### ASSIGNMENT
When you reach the line containing "Task: Download first", begin reproducing the lines exactly and continue through the end of the listing, leaving out the pictures.

### DATASET ENTRIES
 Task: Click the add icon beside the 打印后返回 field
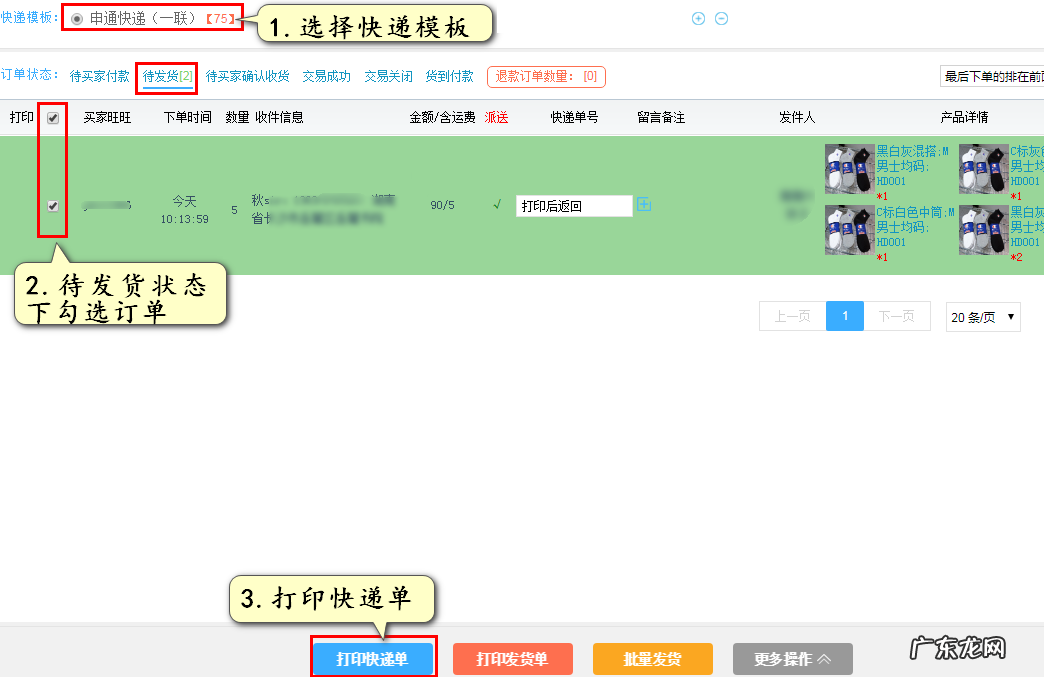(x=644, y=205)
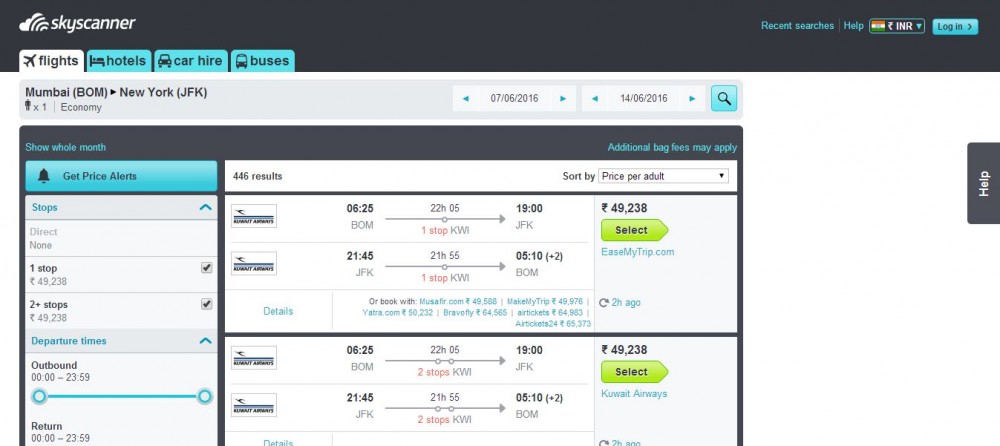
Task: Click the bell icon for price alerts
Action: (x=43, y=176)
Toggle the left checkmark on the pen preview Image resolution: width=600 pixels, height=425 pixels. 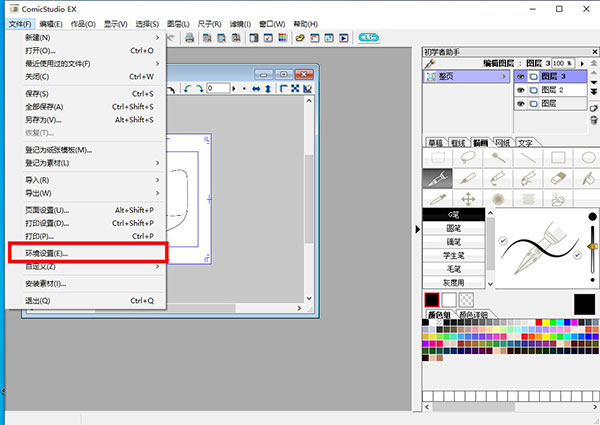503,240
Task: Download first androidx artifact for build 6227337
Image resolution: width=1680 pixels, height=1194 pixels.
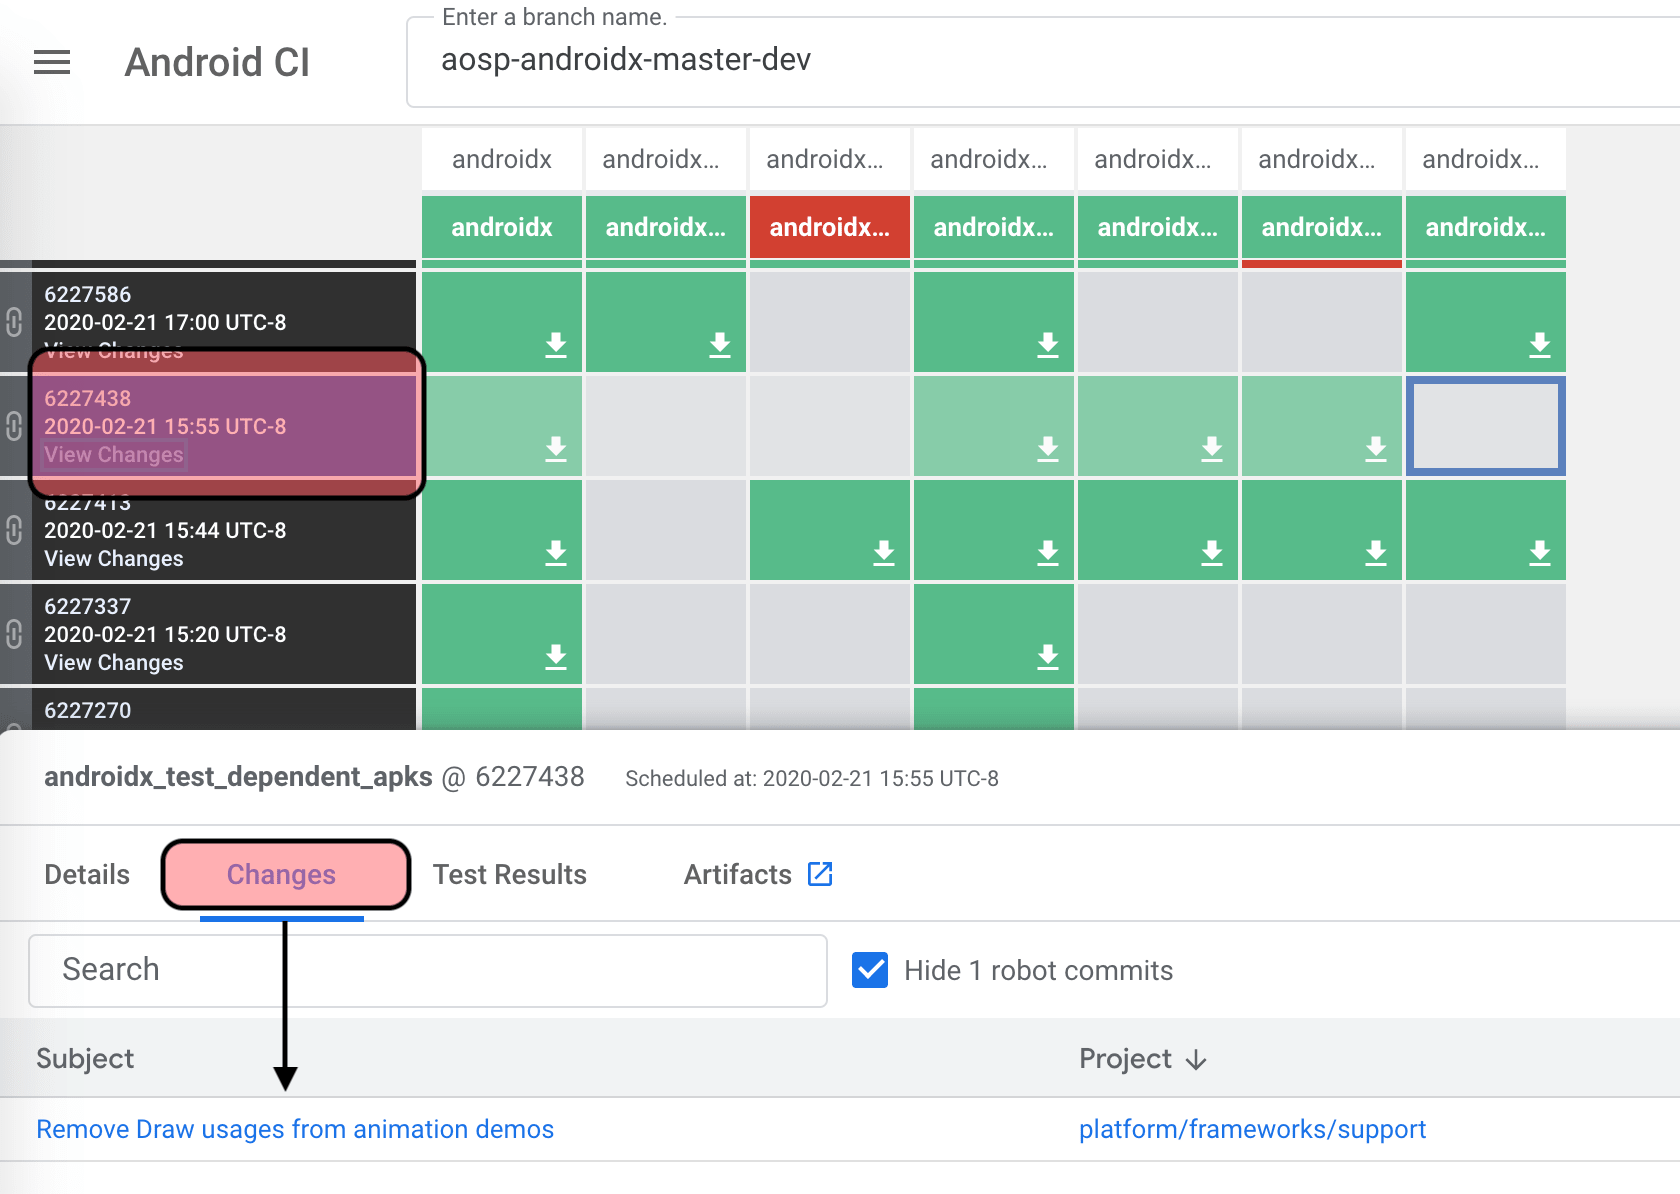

### COMPLETED TASK
Task: Download first androidx artifact for build 6227337
Image resolution: width=1680 pixels, height=1194 pixels.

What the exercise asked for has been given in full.